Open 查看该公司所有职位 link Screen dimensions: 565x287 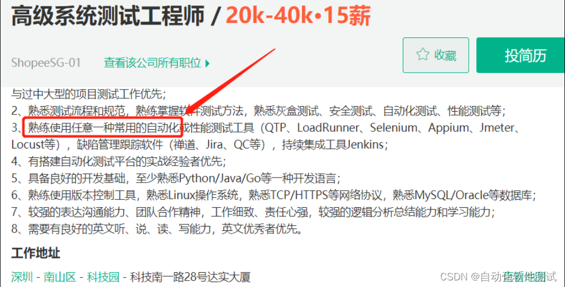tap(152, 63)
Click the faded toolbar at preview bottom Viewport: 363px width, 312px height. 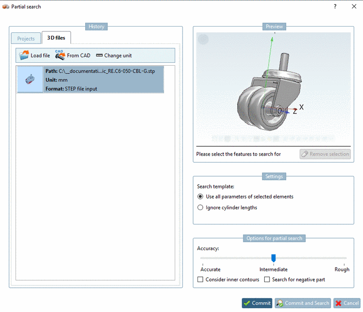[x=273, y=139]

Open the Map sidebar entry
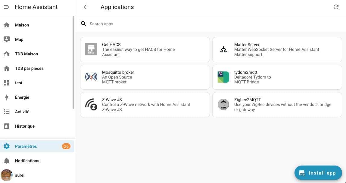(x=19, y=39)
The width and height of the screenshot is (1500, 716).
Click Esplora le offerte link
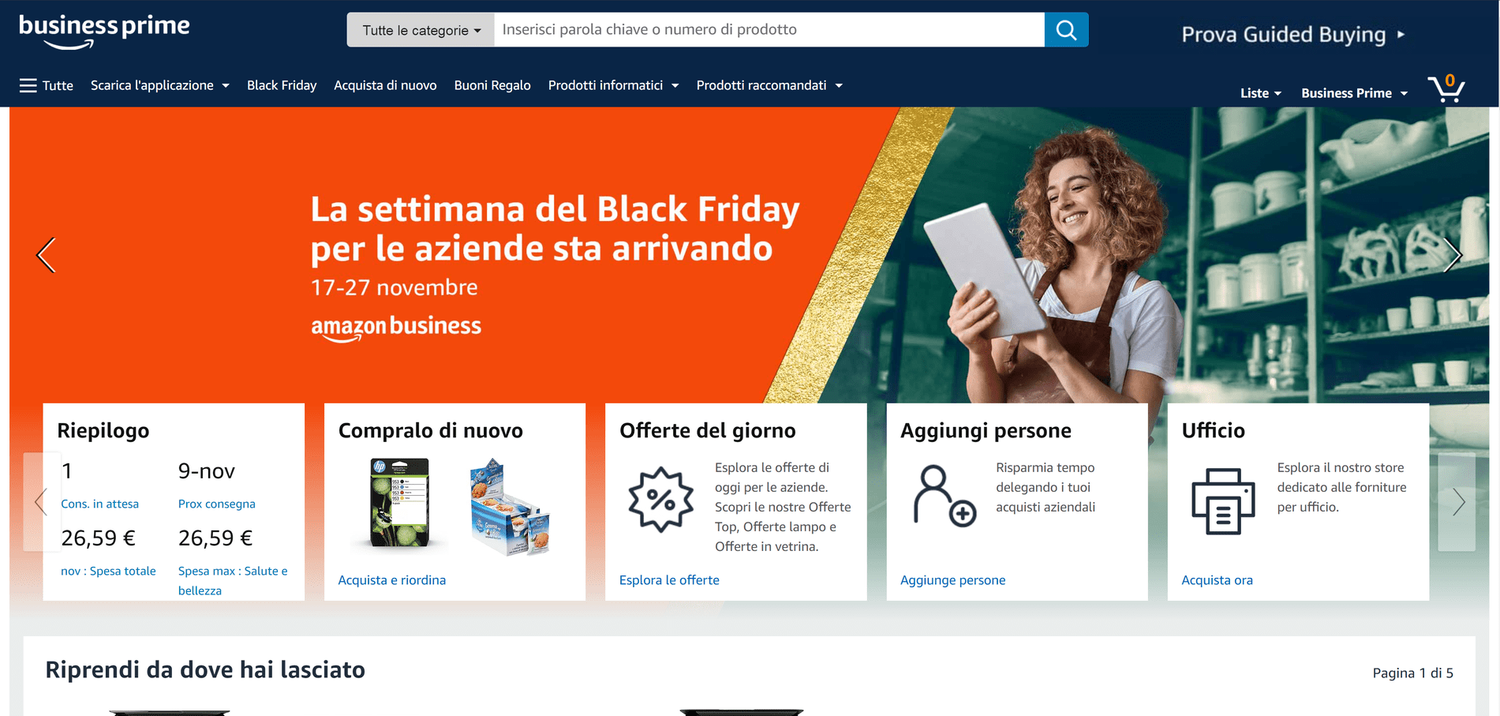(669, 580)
---
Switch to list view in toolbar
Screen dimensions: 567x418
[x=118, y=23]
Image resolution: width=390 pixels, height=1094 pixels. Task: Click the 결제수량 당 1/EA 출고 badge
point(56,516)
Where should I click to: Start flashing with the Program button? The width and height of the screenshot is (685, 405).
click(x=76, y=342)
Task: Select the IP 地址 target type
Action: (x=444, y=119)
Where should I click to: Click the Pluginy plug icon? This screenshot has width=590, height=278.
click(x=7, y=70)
--
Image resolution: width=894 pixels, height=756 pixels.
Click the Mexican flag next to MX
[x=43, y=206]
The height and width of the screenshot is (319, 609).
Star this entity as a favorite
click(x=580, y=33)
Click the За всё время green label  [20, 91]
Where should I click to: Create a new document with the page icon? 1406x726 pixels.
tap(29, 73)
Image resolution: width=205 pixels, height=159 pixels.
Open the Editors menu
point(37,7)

» **PROMPT**: Only the lines above starting at the line that holds "Click the Mexican flag next to MX" and ending at the line that holds "Image resolution: width=205" are to be repeated, exactly and in full.

» **OUTPUT OF THE TASK**:
Click the Mexican flag next to MX
[x=43, y=206]
The height and width of the screenshot is (319, 609).
Star this entity as a favorite
click(x=580, y=33)
Click the За всё время green label  [20, 91]
Where should I click to: Create a new document with the page icon? 1406x726 pixels.
tap(29, 73)
Image resolution: width=205 pixels, height=159 pixels.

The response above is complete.